(Photo illustrations by Kyle Fazackerley)

Carleton University’s Senate passed a motion today giving students the option to be graded using a satisfactory/unsatisfactory grading system for the 2020 winter term.

The motion comes in light of thousands of people signing a petition created March 19 in favour of a pass-fail grading scheme to be implemented at Carleton University, following in the footsteps of other Canadian universities providing optional grading systems amid moving all classes online due to COVID-19 social distancing measures.

According to the motion, moved by Carleton University’s provost and vice-president (academic) Jerry Tomberlin, the option will be provided “on an exceptional basis and without prejudice.”

Now passed, students will have the choice after receiving their final grades for the 2020 winter term to decide whether they want to use their alphabetical grade, or whether they want to have unsatisfactory/satisfactory standing used on a course-by-course basis.

“This ensures that changes in performance due to the current disruption do not affect students’ permanent record as SAT/UNS grades are not used in the calculation of CGPA,” reads the motion on the reasoning behind the new grading option.

All grades D- and higher for undergraduate students will be counted as satisfactory, whereas graduates need a grade of B- or higher for the same designation. All failing grades will automatically be deemed unsatisfactory, according to the motion.

Once the grade has been switched to satisfactory/unsatisfactory, the originally recorded grade will remain on their student record should it be needed, but students will not be allowed to change their mind about the grade they have chosen to use.

Students in prerequisite courses will still have to meet the required prerequisite grade to move on to higher course levels. 

The motion passed with a 97 per cent approval rating—with three per cent voting in abstention, according to Carleton University Students’ Association (CUSA) president Lily Akagbosu who participated in the senate’s first-ever online meeting today.

“This positions students in a better place for sure,” Akagbosu said of the new flexible grading system. 

“Is this a perfect solution? Perhaps not, but a perfect solution does not exist in circumstances such as this,” she added.

“The key to this motion is that it is optional,” Akagbosu continued. “So it’s up to you how you want to apply it.”

Akagbosu also spoke about how students participating in the meeting asked a variety of good questions throughout. One of the students asking questions was Board of Governors (BoG) student representative Tyler Boswell. 

“I asked the question about how scholarships would be impacted, and basically kind of the overall response to easily summarize from the admin, was that no student should be negatively impacted by opting for [satisfactory/unsatisfactory grading],” Boswell said.

“[Administration is] currently working on trying to reformulate the equation that factors into scholarships, so that if you’re opting for unsatisfactory/satisfactory you won’t be negatively impacted there either,” Boswell added.

Boswell also said although he was aware of the student petition in favour of a more flexible grading system, the petition was not specifically brought up at the meeting.

“The petition was not mentioned,” Boswell said. “But I’d like to think that the petition definitely worked.”

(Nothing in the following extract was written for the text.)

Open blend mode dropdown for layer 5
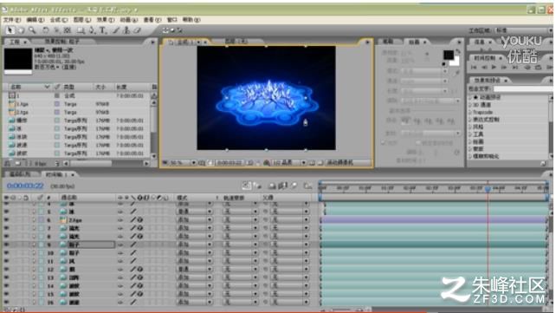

Charlie Hutchinson, the third-year political science and economics student at Carleton University who started the petition under the pseudonym “Concerned Student,” said he is glad administration is moving in the right direction, but feels more could be done.

“Obviously I’m quite happy that the university has taken steps to address some of the inequities that have been exacerbated by the transition to online learning,” Hutchinson said. “But, I feel somewhat conflicted, I’ll admit, because on some things I don’t think the university has gone far enough.”

“The fact that the university is still expecting students to write exams and not giving them the option to opt out—that was something that I’d kind of been hoping might come up in the senate meeting,” he said. “But it looks like they didn’t go quite that far.”

“A lot of the concerns students have could be alleviated by making exams optional,” he added.

Hutchinson said the University of Ottawa’s faculty of social science policy on grading should be the “gold standard and the thing that other universities should be aspiring towards.”

That policy gives University of Ottawa students the option between taking their grade from evaluations prior to instruction moving online, writing the exam and taking the better pre- or post-exam mark, or taking a pass-fail option. 

Despite less flexibility being afforded to Carleton University students, Hutchinson said it is important the university listened.

“I really only expected and was hoping to get 1,000 signatures before submitting to the university, but we’re sitting at around 6,500 right now and I really think it just goes to show that there’s really a popular appetite for this kind of policy,” he said. 

“It clearly resonated with people.”

Students have until May 29 to request the Registrar’s Office change their grade to satisfactory/unsatisfactory.


Featured image from file. With files from Tim Austen.